* _Prompt_:
Wherever a line of the records contains "agent", copy that line.

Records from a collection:
※ ※ ※

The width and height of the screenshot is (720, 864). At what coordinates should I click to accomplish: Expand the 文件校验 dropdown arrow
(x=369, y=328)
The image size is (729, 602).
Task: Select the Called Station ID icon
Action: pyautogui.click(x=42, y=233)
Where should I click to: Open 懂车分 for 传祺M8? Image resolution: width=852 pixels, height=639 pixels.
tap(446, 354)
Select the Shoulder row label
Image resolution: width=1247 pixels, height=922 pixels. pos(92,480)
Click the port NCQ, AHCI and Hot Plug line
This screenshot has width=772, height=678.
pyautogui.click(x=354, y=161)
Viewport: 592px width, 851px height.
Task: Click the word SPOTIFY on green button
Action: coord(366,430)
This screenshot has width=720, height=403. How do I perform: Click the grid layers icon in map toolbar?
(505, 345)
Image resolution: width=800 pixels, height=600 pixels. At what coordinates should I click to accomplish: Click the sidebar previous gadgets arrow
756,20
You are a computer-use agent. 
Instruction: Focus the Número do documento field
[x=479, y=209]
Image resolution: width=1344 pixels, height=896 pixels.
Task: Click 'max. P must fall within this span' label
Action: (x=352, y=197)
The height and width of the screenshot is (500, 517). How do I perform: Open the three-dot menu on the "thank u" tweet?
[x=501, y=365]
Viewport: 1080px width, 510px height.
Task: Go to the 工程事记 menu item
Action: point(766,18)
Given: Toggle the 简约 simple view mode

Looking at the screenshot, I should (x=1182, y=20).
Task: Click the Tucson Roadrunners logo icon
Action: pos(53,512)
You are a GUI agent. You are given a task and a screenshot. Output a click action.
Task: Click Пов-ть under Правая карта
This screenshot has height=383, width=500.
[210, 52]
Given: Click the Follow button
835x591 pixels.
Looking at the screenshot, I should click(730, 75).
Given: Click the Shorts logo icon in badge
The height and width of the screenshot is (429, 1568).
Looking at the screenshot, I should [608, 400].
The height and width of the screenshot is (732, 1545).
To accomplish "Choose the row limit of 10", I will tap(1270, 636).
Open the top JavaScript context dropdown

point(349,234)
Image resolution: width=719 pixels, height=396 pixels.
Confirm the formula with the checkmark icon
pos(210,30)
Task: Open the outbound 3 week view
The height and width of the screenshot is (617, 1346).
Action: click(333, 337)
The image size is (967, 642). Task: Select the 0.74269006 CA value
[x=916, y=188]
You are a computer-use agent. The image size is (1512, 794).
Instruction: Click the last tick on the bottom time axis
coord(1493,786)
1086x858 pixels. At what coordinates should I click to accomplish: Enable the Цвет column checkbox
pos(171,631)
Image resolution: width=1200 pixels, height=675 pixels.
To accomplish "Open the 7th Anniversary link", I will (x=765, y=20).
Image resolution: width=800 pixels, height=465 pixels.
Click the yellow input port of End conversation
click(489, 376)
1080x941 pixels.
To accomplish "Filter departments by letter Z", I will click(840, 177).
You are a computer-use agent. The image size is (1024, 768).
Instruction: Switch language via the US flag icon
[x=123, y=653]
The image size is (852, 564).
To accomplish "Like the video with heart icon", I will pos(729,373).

※ ※ ※

* _Task result_:
You are a computer-use agent. 
You are a GUI agent. You are given a task and a screenshot. Output a click action.
You are a computer-use agent. The image size is (1512, 794).
You are a computer-use agent. The image size is (1024, 768).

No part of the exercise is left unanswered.